🔗 Share this article

This year's Nobel Prize in medical science has been awarded for transformative discoveries that clarify how the body's defense network targets harmful infections while protecting the healthy tissues.

A trio of renowned researchers—Japan's Shimon Sakaguchi and US experts Dr. Brunkow and Dr. Ramsdell—share this honor.

Their work uncovered specialized "sentinels" within the defense system that eliminate malfunctioning immune cells that could harming the body.

The discoveries are now enabling new therapies for autoimmune diseases and cancer.

These winners will share a monetary award worth 11 million SEK.

Decisive Discoveries

"The research has been decisive for understanding how the immune system functions and why we don't all suffer from serious self-attack conditions," stated the chair of the Nobel Committee.

The trio's studies address a fundamental mystery: How does the immune system protect us from numerous invaders while leaving our healthy cells intact?

The body's protection system uses white blood cells that search for indicators of disease, even pathogens and germs it has never encountered.

These cells utilize detectors—known as receptors—that are generated randomly in countless combinations.

That provides the immune system the capacity to fight a broad range of invaders, but the randomness of the mechanism unavoidably produces immune cells that can attack the body.

Protectors of the Body

Researchers previously knew that a portion of these harmful defense cells were eliminated in the thymus—the site where immune cells develop.

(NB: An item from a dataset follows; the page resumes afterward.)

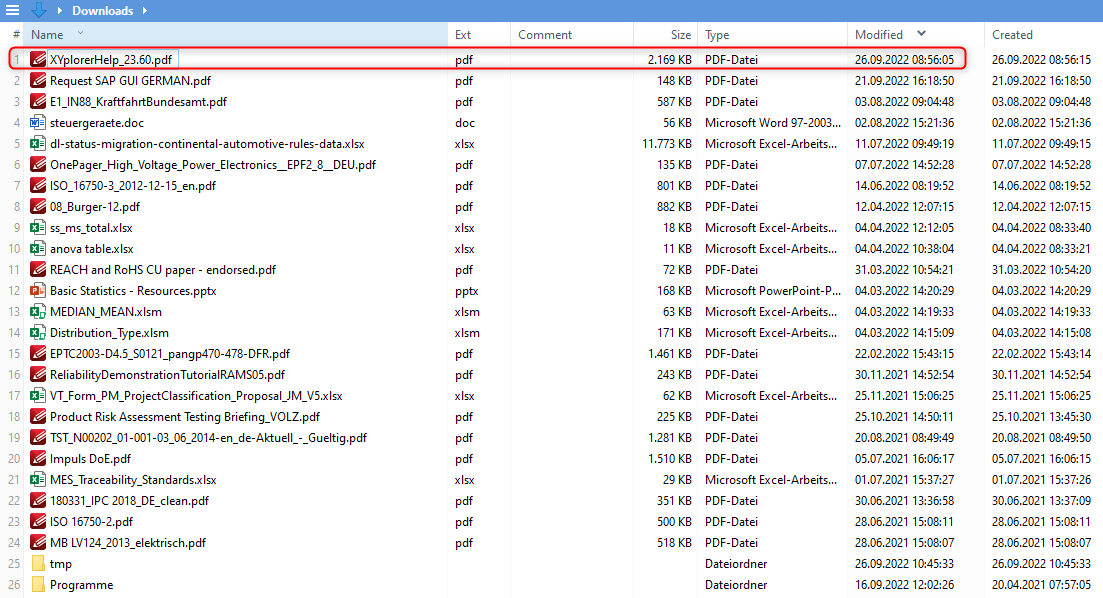Click the Programme folder icon
1103x598 pixels.
click(38, 585)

This year's award recognizes the discovery of T-reg cells—known as the immune system's "peacekeepers"—which travel through the system to neutralize other immune cells that assault the healthy cells.

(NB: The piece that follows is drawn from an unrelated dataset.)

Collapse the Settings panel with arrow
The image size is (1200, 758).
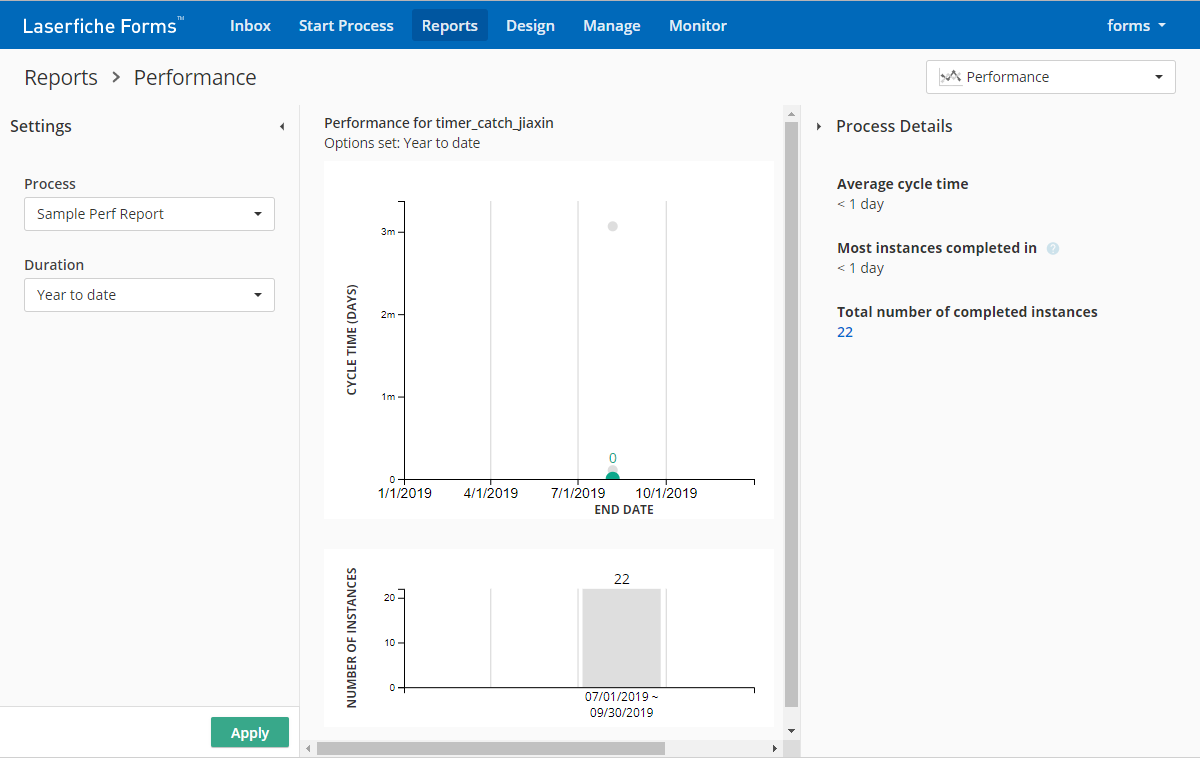(x=281, y=127)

It is known that this process malfunctions in self-attack conditions such as type-1 diabetes, MS, and rheumatoid arthritis.

A prize committee stated, "These findings have laid the foundation for a new field of investigation and spurred the creation of innovative therapies, for example for cancer and autoimmune diseases."

Regarding cancer, regulatory T-cells prevent the body from fighting the tumor, so research are aimed at reducing their numbers.

In self-attack disorders, trials are testing increasing regulatory T-cells so the body is not under attack. A comparable method could also be useful in reducing the risks of transplanted organ rejection.

Innovative Studies

Professor Sakaguchi, of a Japanese institution, performed tests on mice that had their thymus extracted, leading to autoimmune disease.

The researcher showed that introducing defense cells from healthy animals could prevent the illness—implying there was a system for preventing defenders from harming the body.

Mary Brunkow, from the Institute for Systems Biology in Seattle, and Dr. Ramsdell, currently at a biotech firm in a California city, were studying an inherited immune disorder in mice and people that led to the identification of a gene vital for the way T-regs function.

"Their groundbreaking work has uncovered how the immune system is kept in check by T-reg cells, stopping it from accidentally targeting the healthy cells," said a leading physiology expert.

"The research is a striking example of how basic biological research can have broad consequences for human health."